Automated testing may be broken down into a number of layers, but usually this consists of Unit tests (Classes, interfaces etc) which are run at compilation time and Acceptance tests (UI, Service layer etc) which are run after deployment.
Unit tests focus on code coverage, while Acceptance tests focus on business requirements coverage. Tools such as SonarQube are available, to determine the code quality of source code. They can be integrated into the build pipeline, to prevent poor quality code and the lack of unit tests from making it into production.
Modern tools such as Cucumber do not require a mapping back to requirements, as the scenarios themselves are the requirements. This prevents the need to create mapping matrices and other historical methods of proving the coverage of automation.

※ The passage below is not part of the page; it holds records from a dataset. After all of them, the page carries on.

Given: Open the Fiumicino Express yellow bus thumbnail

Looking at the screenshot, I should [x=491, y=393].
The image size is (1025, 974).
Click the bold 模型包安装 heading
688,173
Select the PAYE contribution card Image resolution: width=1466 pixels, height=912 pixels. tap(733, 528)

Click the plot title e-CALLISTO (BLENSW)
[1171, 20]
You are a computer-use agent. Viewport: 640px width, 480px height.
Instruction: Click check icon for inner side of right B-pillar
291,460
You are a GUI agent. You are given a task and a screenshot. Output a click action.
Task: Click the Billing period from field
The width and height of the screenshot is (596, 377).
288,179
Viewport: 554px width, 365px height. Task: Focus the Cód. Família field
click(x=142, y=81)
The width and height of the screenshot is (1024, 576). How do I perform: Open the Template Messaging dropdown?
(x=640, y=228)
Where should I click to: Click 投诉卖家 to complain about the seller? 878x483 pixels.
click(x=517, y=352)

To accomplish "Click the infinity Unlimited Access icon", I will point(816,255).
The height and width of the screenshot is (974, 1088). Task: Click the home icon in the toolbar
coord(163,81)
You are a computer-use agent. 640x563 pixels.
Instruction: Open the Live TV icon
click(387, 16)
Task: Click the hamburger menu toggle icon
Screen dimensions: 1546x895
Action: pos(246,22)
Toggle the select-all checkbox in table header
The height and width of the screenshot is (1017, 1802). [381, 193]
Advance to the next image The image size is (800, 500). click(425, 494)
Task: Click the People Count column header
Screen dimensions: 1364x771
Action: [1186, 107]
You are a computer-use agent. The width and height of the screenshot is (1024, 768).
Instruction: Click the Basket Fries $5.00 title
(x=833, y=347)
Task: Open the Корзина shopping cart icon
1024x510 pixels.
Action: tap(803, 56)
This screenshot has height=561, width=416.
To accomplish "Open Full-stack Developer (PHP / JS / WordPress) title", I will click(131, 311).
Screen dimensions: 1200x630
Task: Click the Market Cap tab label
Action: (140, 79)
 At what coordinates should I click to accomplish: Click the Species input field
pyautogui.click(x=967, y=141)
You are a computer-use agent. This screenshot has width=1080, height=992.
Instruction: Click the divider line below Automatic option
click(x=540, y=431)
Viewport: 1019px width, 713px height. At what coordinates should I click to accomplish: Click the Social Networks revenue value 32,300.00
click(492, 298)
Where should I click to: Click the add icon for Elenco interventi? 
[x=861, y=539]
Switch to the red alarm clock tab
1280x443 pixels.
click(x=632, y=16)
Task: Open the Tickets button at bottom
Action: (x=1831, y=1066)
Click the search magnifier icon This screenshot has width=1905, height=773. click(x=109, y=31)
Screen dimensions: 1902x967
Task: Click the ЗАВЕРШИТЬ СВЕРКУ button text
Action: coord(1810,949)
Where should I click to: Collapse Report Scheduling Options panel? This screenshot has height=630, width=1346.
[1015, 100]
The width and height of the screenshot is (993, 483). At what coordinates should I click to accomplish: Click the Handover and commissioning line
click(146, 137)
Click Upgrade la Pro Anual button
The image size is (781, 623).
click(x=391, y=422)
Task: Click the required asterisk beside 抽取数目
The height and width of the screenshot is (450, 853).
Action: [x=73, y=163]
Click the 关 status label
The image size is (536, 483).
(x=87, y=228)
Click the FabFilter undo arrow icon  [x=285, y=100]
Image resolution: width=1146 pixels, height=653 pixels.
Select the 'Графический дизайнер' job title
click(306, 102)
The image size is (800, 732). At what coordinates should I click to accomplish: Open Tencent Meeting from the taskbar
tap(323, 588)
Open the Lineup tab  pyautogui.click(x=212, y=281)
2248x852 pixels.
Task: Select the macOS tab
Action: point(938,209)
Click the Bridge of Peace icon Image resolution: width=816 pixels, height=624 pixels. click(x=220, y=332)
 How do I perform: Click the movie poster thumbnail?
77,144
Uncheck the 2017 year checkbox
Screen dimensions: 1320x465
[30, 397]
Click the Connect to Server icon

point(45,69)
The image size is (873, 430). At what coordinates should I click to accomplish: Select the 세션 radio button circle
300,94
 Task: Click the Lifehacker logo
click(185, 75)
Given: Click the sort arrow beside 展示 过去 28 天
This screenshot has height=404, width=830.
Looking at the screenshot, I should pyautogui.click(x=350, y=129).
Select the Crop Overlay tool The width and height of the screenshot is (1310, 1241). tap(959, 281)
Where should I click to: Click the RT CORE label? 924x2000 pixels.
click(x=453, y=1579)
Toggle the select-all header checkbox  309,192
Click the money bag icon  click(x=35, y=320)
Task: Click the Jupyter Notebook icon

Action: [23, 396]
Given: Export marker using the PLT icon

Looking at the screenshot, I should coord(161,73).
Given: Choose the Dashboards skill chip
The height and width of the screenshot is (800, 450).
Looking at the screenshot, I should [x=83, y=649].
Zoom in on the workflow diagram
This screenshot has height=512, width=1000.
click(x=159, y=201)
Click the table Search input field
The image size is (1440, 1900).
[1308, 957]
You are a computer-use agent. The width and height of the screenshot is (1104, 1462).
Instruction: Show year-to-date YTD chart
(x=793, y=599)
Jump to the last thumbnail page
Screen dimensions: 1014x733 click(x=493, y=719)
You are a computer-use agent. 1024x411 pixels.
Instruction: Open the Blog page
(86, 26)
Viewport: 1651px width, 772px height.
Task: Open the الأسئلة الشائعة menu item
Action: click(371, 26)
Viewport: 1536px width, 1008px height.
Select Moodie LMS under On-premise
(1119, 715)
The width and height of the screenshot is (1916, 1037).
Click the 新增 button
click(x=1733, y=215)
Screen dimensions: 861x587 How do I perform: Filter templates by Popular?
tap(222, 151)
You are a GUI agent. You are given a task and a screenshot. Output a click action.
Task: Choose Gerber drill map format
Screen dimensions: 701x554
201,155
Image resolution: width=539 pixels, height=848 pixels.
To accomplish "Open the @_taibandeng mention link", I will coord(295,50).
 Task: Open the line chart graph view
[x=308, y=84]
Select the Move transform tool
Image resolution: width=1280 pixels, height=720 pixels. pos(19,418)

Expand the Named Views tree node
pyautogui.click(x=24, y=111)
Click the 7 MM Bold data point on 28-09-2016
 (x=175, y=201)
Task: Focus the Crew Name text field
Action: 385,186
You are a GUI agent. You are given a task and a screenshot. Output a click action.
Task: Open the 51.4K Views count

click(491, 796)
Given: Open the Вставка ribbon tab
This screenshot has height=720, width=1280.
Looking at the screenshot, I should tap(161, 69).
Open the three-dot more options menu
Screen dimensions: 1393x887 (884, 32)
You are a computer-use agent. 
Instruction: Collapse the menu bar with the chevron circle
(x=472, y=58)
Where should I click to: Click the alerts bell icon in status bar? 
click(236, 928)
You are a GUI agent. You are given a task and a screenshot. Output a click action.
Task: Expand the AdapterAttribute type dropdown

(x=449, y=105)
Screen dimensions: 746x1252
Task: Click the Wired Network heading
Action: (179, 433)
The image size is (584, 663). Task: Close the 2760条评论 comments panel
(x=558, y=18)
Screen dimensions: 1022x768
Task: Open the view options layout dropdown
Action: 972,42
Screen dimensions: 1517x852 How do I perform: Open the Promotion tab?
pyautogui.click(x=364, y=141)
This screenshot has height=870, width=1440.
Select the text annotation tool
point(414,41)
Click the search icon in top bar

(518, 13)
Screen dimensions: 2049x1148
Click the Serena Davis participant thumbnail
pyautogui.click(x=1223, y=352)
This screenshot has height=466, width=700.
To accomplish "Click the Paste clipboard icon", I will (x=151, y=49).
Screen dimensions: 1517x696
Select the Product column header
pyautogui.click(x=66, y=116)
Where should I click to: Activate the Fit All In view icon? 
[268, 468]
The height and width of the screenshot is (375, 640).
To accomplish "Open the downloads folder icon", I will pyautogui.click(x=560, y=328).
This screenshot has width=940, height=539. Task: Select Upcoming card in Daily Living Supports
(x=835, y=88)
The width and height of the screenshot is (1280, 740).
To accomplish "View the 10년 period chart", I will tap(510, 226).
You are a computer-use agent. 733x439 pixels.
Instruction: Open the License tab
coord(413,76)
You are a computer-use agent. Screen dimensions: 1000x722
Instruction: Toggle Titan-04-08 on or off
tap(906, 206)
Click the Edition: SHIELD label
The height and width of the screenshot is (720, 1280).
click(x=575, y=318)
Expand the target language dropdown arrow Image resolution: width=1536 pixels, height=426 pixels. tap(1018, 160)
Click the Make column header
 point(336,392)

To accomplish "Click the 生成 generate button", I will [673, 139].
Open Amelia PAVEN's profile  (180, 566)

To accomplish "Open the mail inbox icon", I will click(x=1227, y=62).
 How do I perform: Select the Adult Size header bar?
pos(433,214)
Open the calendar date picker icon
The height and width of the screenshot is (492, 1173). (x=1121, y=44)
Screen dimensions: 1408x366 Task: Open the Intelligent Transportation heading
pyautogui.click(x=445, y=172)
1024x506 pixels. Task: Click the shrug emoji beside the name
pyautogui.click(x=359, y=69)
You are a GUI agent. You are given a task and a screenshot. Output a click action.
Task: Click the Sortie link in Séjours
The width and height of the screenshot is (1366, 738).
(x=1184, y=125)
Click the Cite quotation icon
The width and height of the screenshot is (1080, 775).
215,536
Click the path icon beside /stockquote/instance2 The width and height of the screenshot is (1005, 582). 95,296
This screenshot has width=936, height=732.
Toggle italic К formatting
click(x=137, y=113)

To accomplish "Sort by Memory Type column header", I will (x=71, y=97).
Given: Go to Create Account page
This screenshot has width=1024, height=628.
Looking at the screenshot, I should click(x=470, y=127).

Determining the right mix of Unit testing, Service, Integration, User Interface, end to end and other types of tests generally fits into the automation pyramid guideline
Each project may differ slightly, some being heavier on User Interfaces while others being heavier on the service layer.
Automation runs at various stages of the build pipeline, with different intentions at each stage. The closer we make it to production, the more realistic our environments are expected to be.
There are a number of advances which can be made which are not specifically mentioned in this diagram, such as running acceptance tests on local development machines or running performance and security tests earlier on.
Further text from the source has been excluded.